═════ Source passage ═════

# Polariod LCD TV's



## DtvSlave (Nov 14, 2007)

Just to let anyone who is concidering buying one, think twice!

I have a 37" lcd and it has worked nice for exactly 2 years to the day. Started having problems where I would turn on the tv and get a loud feedback noise through the speakers. I could mute it and after about 10 mins. it would go away. A couple of days later when I would turn on my tv, in addition to the sound, I would get colored lines going up and down my screen. After turning the tv off and on a couple of times I would finally get a good picture but still had to mute the tv for about 10 mins.

Now, sometimes when I turn on the tv it locks up and I have to unplug the tv to get it to respond.

After calling Polariod, it seems they know about the problem and have a fix in place. I can have one of there techs come to my home and replace the "controller box" for $225.00 or I can pay the $225.00 have them ship the box to my home, I can replace it and send the bad part back and get a $100.00 refund. If they fix it I get a 90 warrenty, if I fix it myself, it's "as is" with no warrenty.

Upside is they have "in home" service, downside is they have 1 year warrenties on their tv's with a "known" controller box issue, then they only want to warrenty the offending part for 90 days only if they fix it for you.

It was as good tv for 2 years, still has a good picture when it works, but for the price paid I feel there is better quality tvs out there.


----------



## georgeorwell (Jun 21, 2007)

I had one of the many with the bad power supply. I 2nd the notion....they're junk and stay away.


----------



## BattleZone (Nov 13, 2007)

Of course you know that Polaroid TVs have virtually no connection to Polaroid. A company licensed the name to put on their relatively low-end bargain line of TVs. There's a lot of that in the CE business these days.


----------



## Grentz (Jan 10, 2007)

IIP said:


> Of course you know that Polaroid TVs have virtually no connection to Polaroid. A company licensed the name to put on their relatively low-end bargain line of TVs. There's a lot of that in the CE business these days.


To stress the point, there is a LOT of this going on with many products.

Many brands are really just licenses these days and many are still loyal to them since the brands have history with them. That is why the other companies pay to license their products with their brand


----------



## HDTVFreak07 (Sep 12, 2007)

Wow! My next door neighbor has the same 37" Polaroid and is facing problems with pictures going away and before it goes away, they get an awful buzzing sound out of it. The problem with them is that they have the TV on from early morning until bedtime every day. They also watch a lot of standard definition TV programs with 4:3 set on.

I've had my 32" Polaroid longer than they have had theirs and I still do NOT have any problem with it. I'm very particular with what I watch. I've watched very, very few 4:3 TV programs (local news) and prefer to stick to HD programs only. The only downside to that TV is the speakers. I've had to try to turn the volume nearly all the way up but I've decided to do away with the TV's speakers and used an external source (surround sound system) for audio. I'm very happy with this TV I've got. It's even on more than the 46" 1080p Samsung we have.

═════

Given instruction 1: Copy the forum thread about Polaroid LCD TVs word for word, from "## BattleZone (Nov" to "(Jan 10, 2007)".
Given instruction 2: Continue the forum thread about Polaroid LCD TVs, starting right after its last sentence.

═════ Data listing ═════

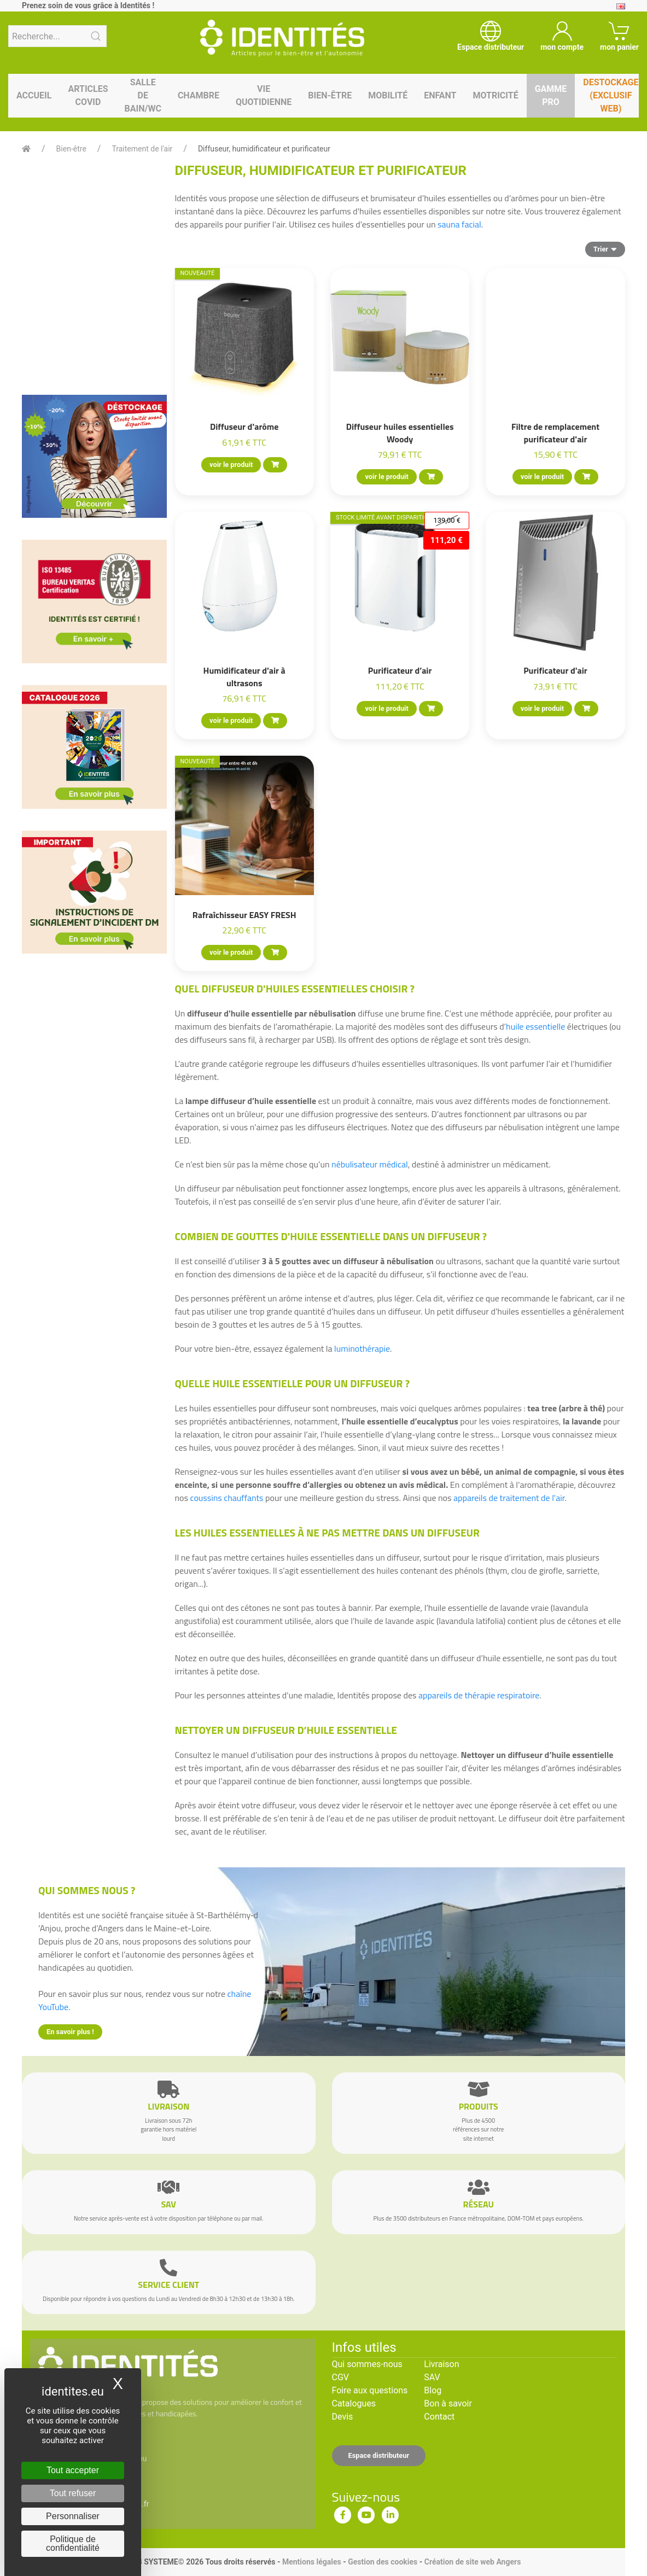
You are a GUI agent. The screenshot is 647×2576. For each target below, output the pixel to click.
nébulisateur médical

═════
═════ Data listing ═════

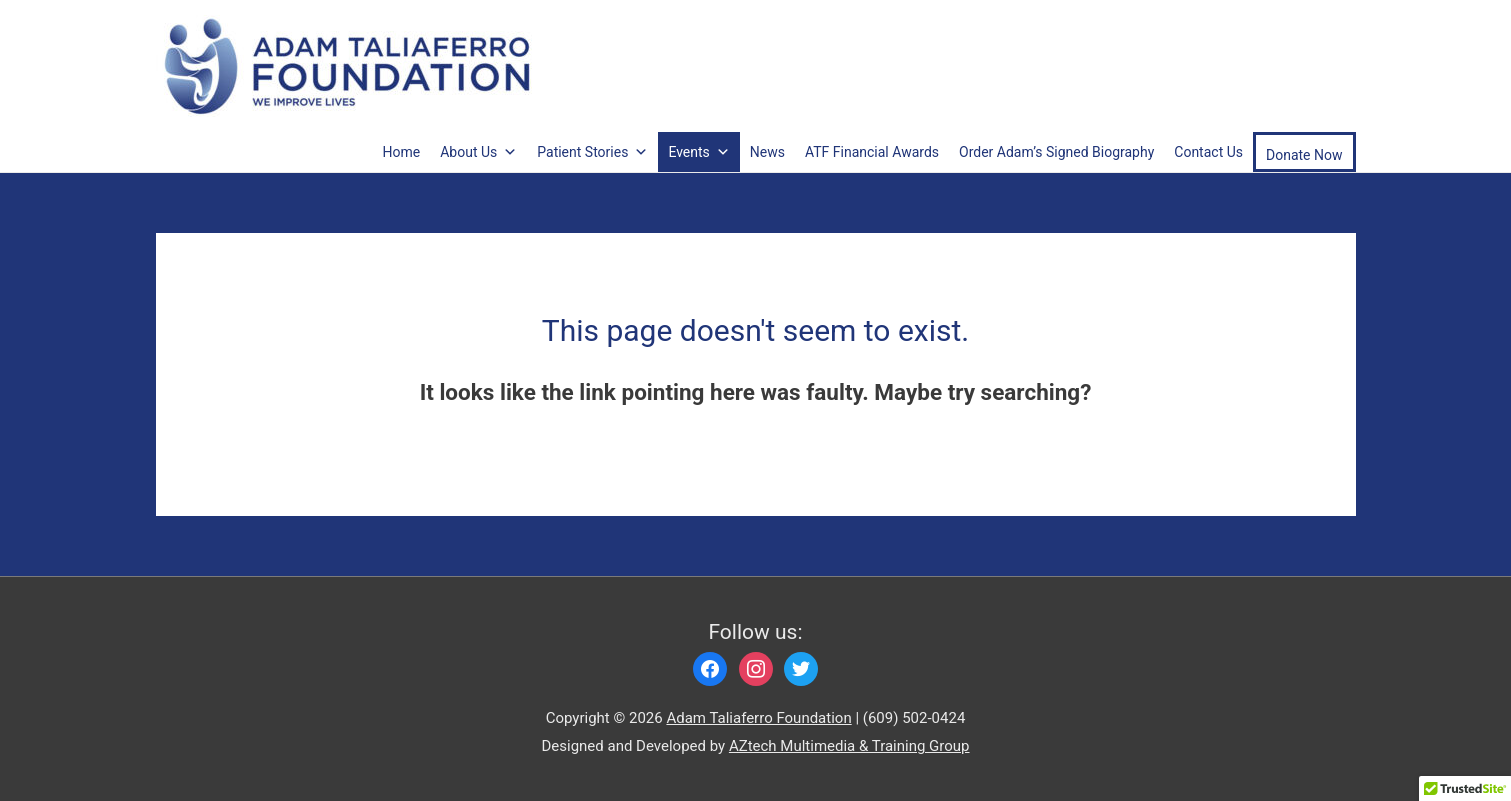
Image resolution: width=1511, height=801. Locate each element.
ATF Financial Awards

═════

Task result 1:
## BattleZone (Nov 13, 2007)

Of course you know that Polaroid TVs have virtually no connection to Polaroid. A company licensed the name to put on their relatively low-end bargain line of TVs. There's a lot of that in the CE business these days.


----------



## Grentz (Jan 10, 2007)

Task result 2:
----------



## ironwood (Sep 20, 2007)

yeah its crap. I have 15" and you would think sucha small size wouldnt make too bad of a quality. But they managed it. Its considered HDTV with component outputs. Picture so bad I couldnt keep it even in my bathroom.


----------



## HDTVFreak07 (Sep 12, 2007)

I've had no problems at all with my 32" Polaroid HDTV but after reading this forum, I think I will give Vizio, Samsung or other name brand a try when I go buy a 22 incher. My only problem with my 32" Polaroid is the speakers; I've had to turn the volume nearly all the way up if I want to hear something so like I said, I've had the volume off and used an external surround sound.


----------



## Zellio (Mar 8, 2009)

ironwood said:


> yeah its crap. I have 15" and you would think sucha small size wouldnt make too bad of a quality. But they managed it. Its considered HDTV with component outputs. Picture so bad I couldnt keep it even in my bathroom.


Are you refering to this?



















The thing has BAD contrast (450:1), but it's 1080i. It's crap unless you use high definition. I use the thing in the dining room simply to watch holiday specials.

Here is the reason, cartoons don't need many colors to look good, hi def does it all for them:










The problem is, the damn thing has no atsc, it has ntsc. If the person above wanted high def, they'd need a set top box of some sort, either pay or atsc hd. And that won't do in a bathroom.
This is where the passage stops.